掲載文 -
瀬尾の世の中浪漫紀行

瀬尾の恥ずかしい駄文をくすくす皆様が覗くBlog

『貞子VS伽倻子』という可能性が魅せた実力

こんにちは瀬尾です

今さらになって視聴した

貞子VS伽倻子

この映画には

日本ホラー映画界の新生児

となり得る可能性がありました。

その考察となり得なかった事実を書き記します。

その前に一言言わせて下さい

この映画、黙って見ろ!

・恐怖の演出

ホラー映画において大事な演出とは

這い寄る恐怖への期待感

唐突に現れる恐怖

だと思っています。

本作品の本家の片方である『リング』では

恐怖の対象となる貞子の登場は数えるほどしかなく

大半は松嶋菜々子が呪いを回避するために

東奔西走する構成になっています。

このシーンにこそ確約された恐怖への煽りが存分に含まれ、ラストへの期待感と恐怖を演出します。

仄暗い水の底から』では

広告ポスター、テレビコマーシャル、予告編

と公開前から余りにも有名なラストシーンにおいて

とてつもない唐突な恐怖の演出を施しています。

これは日本ホラー映画界の名作品なので

是非視聴することをお勧めします。

では、本作品ではどうなっているのか?

前半部分を見ていきましょう。

記述問題 1 -
『貞子VS伽倻子』のブログ記事のうち、「このシーンにこそ確約された恐」を含む語句で始まり「是非視聴することをお勧めします。」で終わる部分を、一字一句そのまま書き写してください。
記述問題 2 -
『貞子VS伽倻子』のブログ記事にある「このシーンにこそ確約された恐怖への煽りが存分に含まれ、ラストへの期待感と恐怖を演出します。」という文を英語に訳してください。
記述問題 3 -
『貞子VS伽倻子』のブログ記事を、最後の文に続けて書き継いでください。
記録は別の出典から取られたものです。

提供記録 -

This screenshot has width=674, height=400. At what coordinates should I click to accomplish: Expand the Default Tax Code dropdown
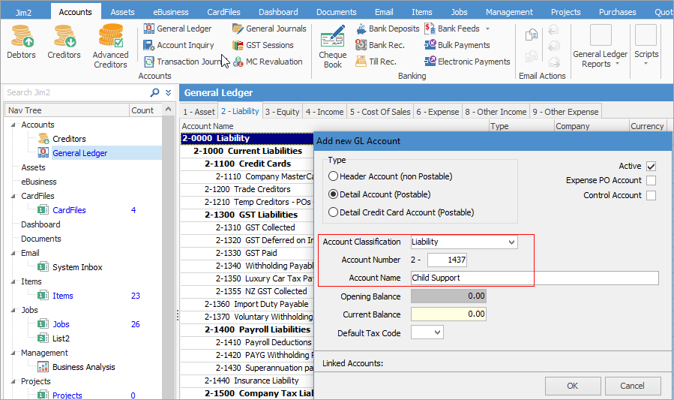(x=437, y=332)
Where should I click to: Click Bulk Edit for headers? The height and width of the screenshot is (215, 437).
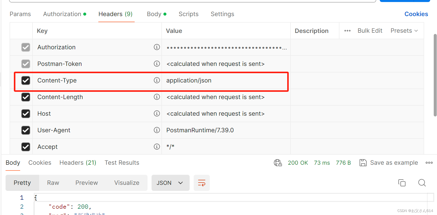(x=370, y=30)
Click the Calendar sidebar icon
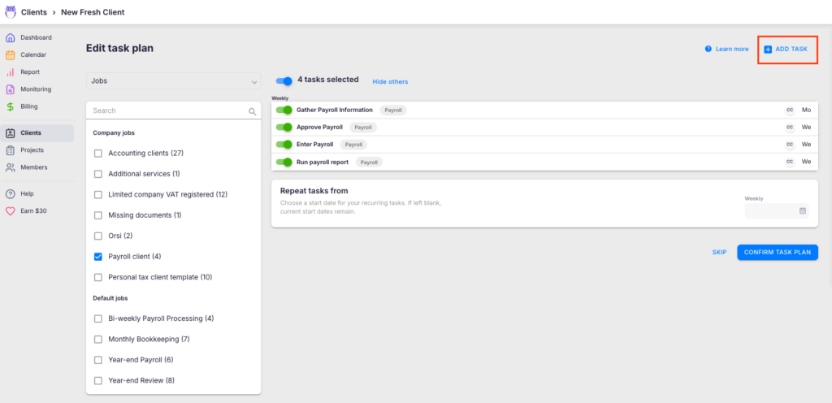832x403 pixels. coord(10,54)
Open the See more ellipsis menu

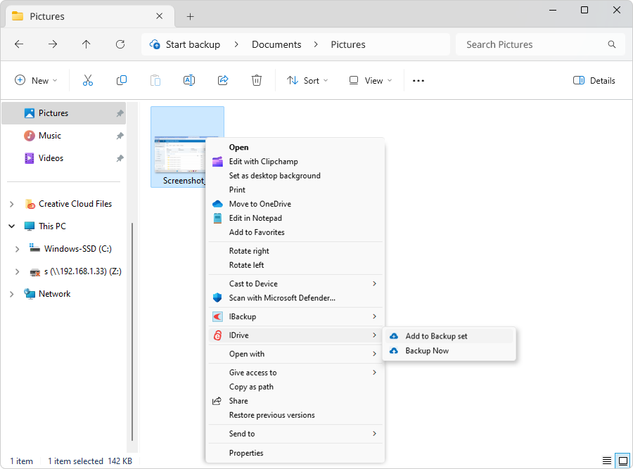[418, 81]
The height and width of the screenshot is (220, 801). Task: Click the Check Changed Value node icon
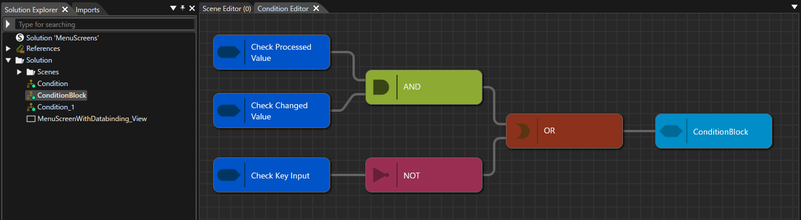[x=229, y=111]
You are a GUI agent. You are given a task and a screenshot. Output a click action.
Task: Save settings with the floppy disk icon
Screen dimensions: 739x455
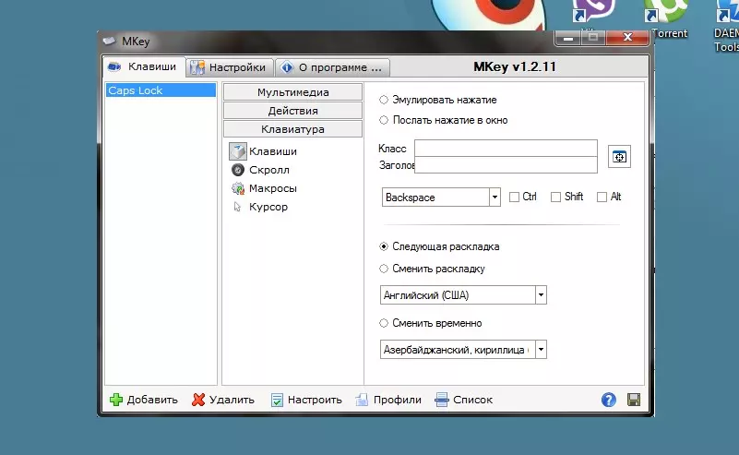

出力 1 -
このシーンにこそ確約された恐怖への煽りが存分に含まれ、ラストへの期待感と恐怖を演出します。

仄暗い水の底から』では

広告ポスター、テレビコマーシャル、予告編

と公開前から余りにも有名なラストシーンにおいて

とてつもない唐突な恐怖の演出を施しています。

これは日本ホラー映画界の名作品なので

是非視聴することをお勧めします。

出力 2 -
It is precisely in these scenes that the promised buildup toward terror is fully contained, creating a sense of anticipation and fear leading up to the ending.

出力 3 -
*『リング』では貞子の恐怖演出だけでなくラストシーンで松嶋菜々子演じる主人公の台詞により違った恐怖の描写もあります。こちらも見ていない方は見るべきです。流石はホラー映画の金字塔

・呪いとの邂逅・奔走編

前半部分では貞子サイド、伽倻子サイドの主人公達の

呪いとの出会いと回避への奔走が描かれています。

主に貞子サイドのストーリーをメインとして進行して行きます

これは立派なリングシリーズの続編では?

と思わせるほど丁寧にリングシリーズの手順を踏み進んで行くストーリー

前述した恐怖の演出はキチンとこなされています。

貞子の呪いは主人公(山本美月)ではなく主人公の友達に降りかかり

恐怖に錯乱する友達に困惑するという

視聴者が入り込みやすい展開。

そして呪いの期間が一週間から3日後と

カウカウファイナンス金利レベルまでリスクが巨大化しており

尺の都合を凄まじく理解した設定は

スムーズに這い寄る恐怖への煽りが盛り込まれています。

そして、伽倻子サイドとのバランスが絶妙。

・間延びしない二大タイトルのバランス

二つの大御所映画を引っさげて

尚且つ二時間くらいの尺に一つの映画として収めるのはとても難しい事ですが

貞子サイドと伽倻子サイドの主人公に対比を持たせる事で

間延びさせないようにしているのも

この映画の素晴らしい所です。

メインとしている貞子サイドでは主人公は能動的に呪いと出会ってしまい。

複雑な構成を細かに説明して行きますが

伽倻子サイドの主人公(玉城ティナ)は受動的に呪いと対峙することになり

簡潔な展開も全く違和感なく受け入れられます。

唐突な恐怖の演出は無いまでも

王道と言えるストーリー展開の本作品は

まさに日本ホラー映画の新生児

となろうとしていました。

後半が、やってくるまでは、、、

・やはりB級映画だった

貞子の呪いを解くために

霊媒師に回呪を依頼しに行く主人公達

しかし貞子の呪いは何人たりとも邪魔をすることが出来ず

主人公と友達以外の人々が貞子に呪い殺されてしまいます。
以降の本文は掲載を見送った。